The corpse had been ritually cleansed by the grim, silent priests of the Mortarus, the secretive death cult of the Mannian order. For an hour they had carefully sponged the body with cloths bleached white by the bile of living sand eels – the same bile that had whitened their priestly robes, their stiff masks, the banners of Mann that hung on the high walls around them. In the silence of the Temple the bright cloths had been dipped into a bowl of blood-warm water, the ripples disturbing the fresh petals drifting around the brim, the cloths raised dripping into the air and throttled almost dry in fists. With a hiss of ritual words the priests had then drawn the cloths across the lifeless skin.

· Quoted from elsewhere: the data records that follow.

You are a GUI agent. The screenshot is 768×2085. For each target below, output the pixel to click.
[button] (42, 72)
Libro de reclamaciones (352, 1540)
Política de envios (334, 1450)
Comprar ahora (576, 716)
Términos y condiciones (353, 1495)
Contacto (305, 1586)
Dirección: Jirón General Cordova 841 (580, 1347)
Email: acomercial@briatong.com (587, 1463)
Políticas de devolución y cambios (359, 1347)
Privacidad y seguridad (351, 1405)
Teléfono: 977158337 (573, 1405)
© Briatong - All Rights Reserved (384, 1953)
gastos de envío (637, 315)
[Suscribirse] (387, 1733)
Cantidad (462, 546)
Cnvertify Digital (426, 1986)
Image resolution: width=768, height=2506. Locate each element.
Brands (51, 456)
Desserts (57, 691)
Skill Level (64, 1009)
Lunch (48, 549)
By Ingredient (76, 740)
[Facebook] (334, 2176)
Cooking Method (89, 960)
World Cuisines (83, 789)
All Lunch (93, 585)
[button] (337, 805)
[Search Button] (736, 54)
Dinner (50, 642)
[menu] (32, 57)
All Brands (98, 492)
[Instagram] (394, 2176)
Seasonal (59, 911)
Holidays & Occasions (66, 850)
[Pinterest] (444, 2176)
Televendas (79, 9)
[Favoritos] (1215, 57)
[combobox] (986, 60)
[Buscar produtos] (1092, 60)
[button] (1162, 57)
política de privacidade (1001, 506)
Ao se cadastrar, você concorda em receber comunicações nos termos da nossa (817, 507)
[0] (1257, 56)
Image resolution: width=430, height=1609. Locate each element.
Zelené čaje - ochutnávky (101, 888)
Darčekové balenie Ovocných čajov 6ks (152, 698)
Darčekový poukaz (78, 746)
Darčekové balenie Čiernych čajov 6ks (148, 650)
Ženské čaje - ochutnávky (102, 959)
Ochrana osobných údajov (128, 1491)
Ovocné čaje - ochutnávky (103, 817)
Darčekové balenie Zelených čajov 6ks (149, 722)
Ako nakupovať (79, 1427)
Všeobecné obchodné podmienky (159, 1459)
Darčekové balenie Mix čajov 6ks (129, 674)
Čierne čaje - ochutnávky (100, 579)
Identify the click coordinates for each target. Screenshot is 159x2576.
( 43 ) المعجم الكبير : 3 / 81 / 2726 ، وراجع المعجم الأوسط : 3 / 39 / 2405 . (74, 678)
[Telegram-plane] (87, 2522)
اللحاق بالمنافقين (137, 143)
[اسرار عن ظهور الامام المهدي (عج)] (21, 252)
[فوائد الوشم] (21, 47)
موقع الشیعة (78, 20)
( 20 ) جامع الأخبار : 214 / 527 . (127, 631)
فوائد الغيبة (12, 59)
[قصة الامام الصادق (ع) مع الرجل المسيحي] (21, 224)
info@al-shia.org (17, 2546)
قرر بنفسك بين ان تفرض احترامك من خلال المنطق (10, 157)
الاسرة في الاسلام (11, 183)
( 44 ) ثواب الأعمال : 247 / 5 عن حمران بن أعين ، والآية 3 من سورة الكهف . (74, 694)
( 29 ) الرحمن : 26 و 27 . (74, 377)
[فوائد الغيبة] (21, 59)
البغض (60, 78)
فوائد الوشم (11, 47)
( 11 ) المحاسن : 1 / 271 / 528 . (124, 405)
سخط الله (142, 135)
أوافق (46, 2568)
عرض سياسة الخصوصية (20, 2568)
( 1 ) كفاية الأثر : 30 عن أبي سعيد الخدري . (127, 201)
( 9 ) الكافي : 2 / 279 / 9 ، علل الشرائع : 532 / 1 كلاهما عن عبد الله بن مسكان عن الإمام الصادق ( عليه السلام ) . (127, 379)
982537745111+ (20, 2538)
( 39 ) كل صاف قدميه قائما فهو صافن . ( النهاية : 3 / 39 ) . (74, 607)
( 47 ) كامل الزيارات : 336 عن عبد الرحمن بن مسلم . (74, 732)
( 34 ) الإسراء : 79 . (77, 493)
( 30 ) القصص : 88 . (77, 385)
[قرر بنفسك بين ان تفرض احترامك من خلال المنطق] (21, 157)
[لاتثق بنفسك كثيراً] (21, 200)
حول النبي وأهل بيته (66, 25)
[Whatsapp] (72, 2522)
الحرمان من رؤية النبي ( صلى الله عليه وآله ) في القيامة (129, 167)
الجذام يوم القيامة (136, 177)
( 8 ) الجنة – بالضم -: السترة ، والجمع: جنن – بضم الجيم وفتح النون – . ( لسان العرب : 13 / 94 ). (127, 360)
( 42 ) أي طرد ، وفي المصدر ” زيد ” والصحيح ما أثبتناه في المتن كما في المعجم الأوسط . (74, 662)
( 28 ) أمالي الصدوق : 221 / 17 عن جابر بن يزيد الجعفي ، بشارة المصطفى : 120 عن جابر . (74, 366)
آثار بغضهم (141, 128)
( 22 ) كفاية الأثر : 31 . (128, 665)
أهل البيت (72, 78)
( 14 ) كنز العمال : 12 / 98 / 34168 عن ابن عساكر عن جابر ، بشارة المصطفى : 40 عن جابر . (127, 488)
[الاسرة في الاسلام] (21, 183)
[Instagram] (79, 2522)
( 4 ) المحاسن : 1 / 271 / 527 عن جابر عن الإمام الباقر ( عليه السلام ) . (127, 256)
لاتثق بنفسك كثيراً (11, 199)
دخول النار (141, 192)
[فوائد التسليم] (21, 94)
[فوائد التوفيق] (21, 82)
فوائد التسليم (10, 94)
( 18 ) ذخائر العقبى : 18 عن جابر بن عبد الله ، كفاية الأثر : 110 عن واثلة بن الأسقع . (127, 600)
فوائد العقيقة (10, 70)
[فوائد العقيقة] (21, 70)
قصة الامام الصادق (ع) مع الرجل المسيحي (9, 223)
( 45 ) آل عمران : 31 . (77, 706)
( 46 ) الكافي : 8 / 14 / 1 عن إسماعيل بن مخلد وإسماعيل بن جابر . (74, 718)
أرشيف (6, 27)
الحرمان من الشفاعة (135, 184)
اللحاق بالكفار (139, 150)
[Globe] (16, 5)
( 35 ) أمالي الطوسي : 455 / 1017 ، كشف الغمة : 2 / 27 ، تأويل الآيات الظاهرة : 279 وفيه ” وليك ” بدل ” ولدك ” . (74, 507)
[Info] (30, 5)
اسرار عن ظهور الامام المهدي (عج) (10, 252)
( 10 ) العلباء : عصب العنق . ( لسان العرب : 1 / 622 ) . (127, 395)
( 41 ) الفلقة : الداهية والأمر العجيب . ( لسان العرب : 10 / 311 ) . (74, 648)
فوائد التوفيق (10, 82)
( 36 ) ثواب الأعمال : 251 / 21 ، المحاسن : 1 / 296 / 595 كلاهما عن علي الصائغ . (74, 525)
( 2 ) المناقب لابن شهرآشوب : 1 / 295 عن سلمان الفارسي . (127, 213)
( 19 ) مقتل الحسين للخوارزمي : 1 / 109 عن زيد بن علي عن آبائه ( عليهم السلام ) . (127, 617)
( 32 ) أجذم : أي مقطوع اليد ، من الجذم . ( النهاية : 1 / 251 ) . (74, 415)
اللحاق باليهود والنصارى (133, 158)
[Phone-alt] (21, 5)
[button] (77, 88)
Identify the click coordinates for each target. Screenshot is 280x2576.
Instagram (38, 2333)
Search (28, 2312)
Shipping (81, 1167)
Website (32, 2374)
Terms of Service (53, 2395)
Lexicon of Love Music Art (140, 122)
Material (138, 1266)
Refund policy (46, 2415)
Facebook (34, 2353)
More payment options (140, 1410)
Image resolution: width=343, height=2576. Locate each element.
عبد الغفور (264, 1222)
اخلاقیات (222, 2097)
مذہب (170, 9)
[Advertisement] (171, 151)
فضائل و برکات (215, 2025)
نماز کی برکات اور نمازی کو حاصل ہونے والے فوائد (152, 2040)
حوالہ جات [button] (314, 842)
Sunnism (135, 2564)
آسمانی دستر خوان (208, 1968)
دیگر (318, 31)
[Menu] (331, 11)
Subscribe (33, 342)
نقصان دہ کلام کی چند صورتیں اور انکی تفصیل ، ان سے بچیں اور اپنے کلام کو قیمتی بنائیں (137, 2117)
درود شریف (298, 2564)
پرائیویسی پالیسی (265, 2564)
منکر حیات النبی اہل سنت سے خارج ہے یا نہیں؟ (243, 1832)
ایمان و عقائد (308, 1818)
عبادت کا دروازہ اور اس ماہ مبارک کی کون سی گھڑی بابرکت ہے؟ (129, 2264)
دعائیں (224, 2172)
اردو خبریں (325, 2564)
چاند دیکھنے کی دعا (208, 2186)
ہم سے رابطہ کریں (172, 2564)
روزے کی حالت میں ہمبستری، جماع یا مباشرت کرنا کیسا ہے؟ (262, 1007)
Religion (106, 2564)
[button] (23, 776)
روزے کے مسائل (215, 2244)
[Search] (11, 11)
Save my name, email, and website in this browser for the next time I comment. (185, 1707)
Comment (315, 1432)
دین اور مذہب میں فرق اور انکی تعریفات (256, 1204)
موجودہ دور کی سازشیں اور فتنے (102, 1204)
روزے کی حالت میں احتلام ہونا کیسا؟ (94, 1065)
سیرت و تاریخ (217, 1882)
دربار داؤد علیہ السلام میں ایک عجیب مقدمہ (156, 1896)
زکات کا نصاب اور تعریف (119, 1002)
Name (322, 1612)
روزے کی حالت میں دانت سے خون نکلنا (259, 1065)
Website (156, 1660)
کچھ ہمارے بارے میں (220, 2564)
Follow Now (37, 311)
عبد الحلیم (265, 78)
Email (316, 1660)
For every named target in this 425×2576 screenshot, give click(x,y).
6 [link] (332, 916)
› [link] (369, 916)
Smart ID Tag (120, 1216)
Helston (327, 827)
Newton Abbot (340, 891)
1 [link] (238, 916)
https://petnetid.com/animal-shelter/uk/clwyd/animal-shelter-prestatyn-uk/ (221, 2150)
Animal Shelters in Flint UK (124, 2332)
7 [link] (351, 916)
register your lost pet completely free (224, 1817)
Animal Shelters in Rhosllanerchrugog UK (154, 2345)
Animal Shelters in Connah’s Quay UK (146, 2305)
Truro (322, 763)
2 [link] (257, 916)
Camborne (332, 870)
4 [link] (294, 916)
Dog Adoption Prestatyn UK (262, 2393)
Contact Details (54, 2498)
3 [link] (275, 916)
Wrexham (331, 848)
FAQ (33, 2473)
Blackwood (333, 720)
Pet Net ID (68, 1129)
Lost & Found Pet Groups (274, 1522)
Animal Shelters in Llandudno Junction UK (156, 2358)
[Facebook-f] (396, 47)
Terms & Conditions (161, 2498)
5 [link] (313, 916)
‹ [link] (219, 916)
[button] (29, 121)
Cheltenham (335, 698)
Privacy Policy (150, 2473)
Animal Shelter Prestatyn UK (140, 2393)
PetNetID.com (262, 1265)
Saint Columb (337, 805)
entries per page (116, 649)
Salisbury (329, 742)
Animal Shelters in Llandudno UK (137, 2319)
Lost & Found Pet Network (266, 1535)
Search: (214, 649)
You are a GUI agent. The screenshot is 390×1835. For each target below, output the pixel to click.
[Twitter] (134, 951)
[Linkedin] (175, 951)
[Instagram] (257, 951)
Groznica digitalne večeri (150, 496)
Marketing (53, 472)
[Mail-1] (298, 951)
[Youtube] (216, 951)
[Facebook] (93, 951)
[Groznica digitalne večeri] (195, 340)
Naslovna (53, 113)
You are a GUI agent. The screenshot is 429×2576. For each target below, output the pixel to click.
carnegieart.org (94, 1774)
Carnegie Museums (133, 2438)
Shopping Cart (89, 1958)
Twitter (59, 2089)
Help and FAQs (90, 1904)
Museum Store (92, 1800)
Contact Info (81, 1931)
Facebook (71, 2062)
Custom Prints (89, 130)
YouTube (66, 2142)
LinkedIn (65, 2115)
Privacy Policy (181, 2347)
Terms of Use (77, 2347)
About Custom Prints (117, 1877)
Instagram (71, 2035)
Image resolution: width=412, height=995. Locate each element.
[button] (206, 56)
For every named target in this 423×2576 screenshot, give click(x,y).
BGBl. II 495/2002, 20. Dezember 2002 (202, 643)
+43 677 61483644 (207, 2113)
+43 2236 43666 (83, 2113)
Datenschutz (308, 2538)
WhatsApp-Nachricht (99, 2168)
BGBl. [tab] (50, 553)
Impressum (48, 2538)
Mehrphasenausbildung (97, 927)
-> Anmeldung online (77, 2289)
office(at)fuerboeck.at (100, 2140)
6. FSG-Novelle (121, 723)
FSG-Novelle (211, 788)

When this work was complete, and the priests of the Mortarus departed in a shuffling procession of chants and rustling robes, a scent of wild lotus lingered about the corpse, and the wound across its neck had been stitched, a black line barely noticeable beneath their skilful applications of paste and powder. They had been unable to do anything about the expression fixed to the corpse's face though.
It was this that Sasheen was finding most difficult to bear.
'What are your commands, Matriarch?' came a soft voice from behind her.
The priest Heelas, Sasheen's personal caretaker, stood a dozen feet from the altar with his head bowed. He kept his eyes fixed on the marble floor, as though unwilling to look at the kneeling form of his Matriarch, or at her mother perched on a wooden stool by her side.